Further notes on yesterday’s post.
1. I would not apply the three-axes model to the 1950s. Here is the history as I see it:
From 1917 through 1989, I would say that there was one major axis of intellectual disagreement: pro-Communist or anti-Communist.
If you will forgive the oxymoron, in the culture of the 1920s and 1930s the Soviet Union was Silicon Valley–the epicenter of progress, or so it was thought. In the West, the Communist Party was where you went to find people with dynamism, energy, and confidence that they were “in league with the future.”
Meanwhile, anti-Communism had its ups (“red scare”) and downs (“Uncle Joe”)*, until soon after World War II, when it surged again, probably because of renewed pride in American culture and institutions combined with shock at the Soviet atomic bomb and the “fall of China.” Then Stalin’s death in 1951 and the subsequent revelation of the horrors of his regime ended the left’s romance with Communism. Although Western pro-Communism appeared to die with Stalin, the McCarthy-ite bullying of the 1950s produced a backlash of anti-anti-Communism. Finally, the fall of the Berlin Wall made the issue moot, or ended history, as Francis Fukuyama famously put it.

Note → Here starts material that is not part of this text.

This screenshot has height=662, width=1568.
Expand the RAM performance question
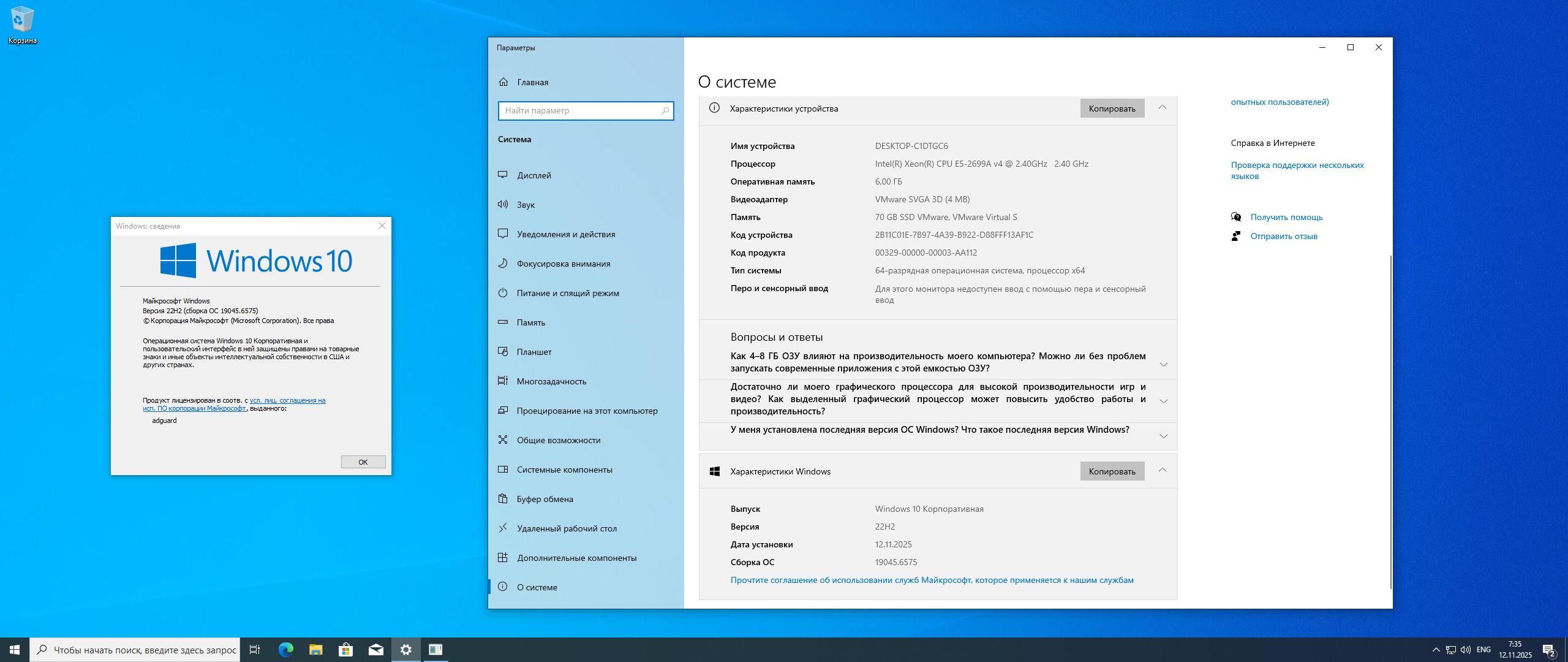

*Note that in the 1940s it was not obvious that Stalin was a monster. From 1941-1945, he was our ally.
2. One reader commented that my father, who drew my mother away from Communism, should have been considered a hero. That is not how bullies think. They regarded him as suspect for being associated with her (and probably to a large extent for being Jewish). A friend reminds me that my father submitted his resignation to the political science department of Washington University, because his position seemed so untenable. It was by not accepting his resignation that the University stood by him.

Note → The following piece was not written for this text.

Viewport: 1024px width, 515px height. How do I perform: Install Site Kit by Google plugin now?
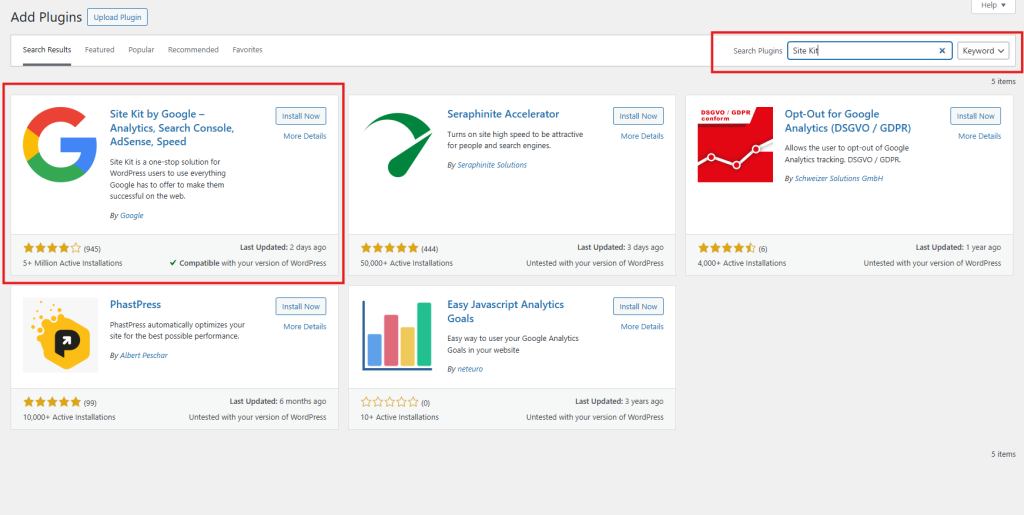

3. As an aside, I don’t think my mother could have persisted as a Communist in any case. I suspect that she fell in with Communists because, coming to Missouri determined to escape her Pennsylvania small-town existence, she perceived worldliness and sophistication in her Communist associates. It was through them that she met my aunt, who in turn introduced her to my father.
My aunt was very intelligent. All through high school she outshone my father academically. She even had her exploits covered in a long feature story in St. Louis’ leading newspaper. But her temperament was austere and humorless, viewing the world in black-and-white terms. Communism fit her very well.
My father’s intellectual temperament was the opposite. He was comfortable with ambiguity and profoundly skeptical of absolutist thinking. One of his favorite sayings was “The first iron law of social science is ‘sometimes it’s this way and sometimes it’s that way.'” He was not suited to Communism at all.
Neither was my mother, because she cherished amusement. In my boyhood, she sought to amuse me, and she found me amusing.
For example, a couple of times a year she and my father would go to the race track over in Illinois and place small bets. A few times they took me. In the early 1960s, they were lent a small analog computer in which one could use dials to enter information from the Racing Form and get a recommendation for betting. I was the one who worked that computer (at home, not at the track), and it took about half an hour to enter a few pieces of information about each horse in a single race. We never used it to try to bet. But it was an amusing experience.
4. Another reader asked what became of Dr. Sol Londe professionally. It’s a good question, but I don’t know the answer. Apparently, he kept his medical license. But I doubt that he could have held any position with, say, the Missouri Medical Association. [UPDATE: It turns out that he had a long and distinguished career in medicine and political activism. See the comments on this post.]
5. A progressive friend of mine claims that bullying is a Trump-era phenomenon. I would refer him to the Larry Summers case. It was in 2005 when Summers made his infamous remarks that male dominance in math departments was not necessarily due to oppression of women, but instead might reflect the fact that in the very upper extreme of math ability, men are more prevalent. His enemies distorted this into a supposed claim that “women can’t do math.” A vote of the Harvard faculty, many of whom disliked Summers for other reasons (he is easy to dislike) went against him. His resignation, unlike my father’s, was accepted, effective in 2006.
The way it appears to me now, the bullying of Summers/Harvard became the template for today’s social justice movement. It is easy not to feel sorry for Summers personally (he is easy to dislike). But the success of the campaign against him was a tragic episode from the standpoint of the principle of free inquiry.
By the way, even though Summers is easy to dislike, I mostly like him.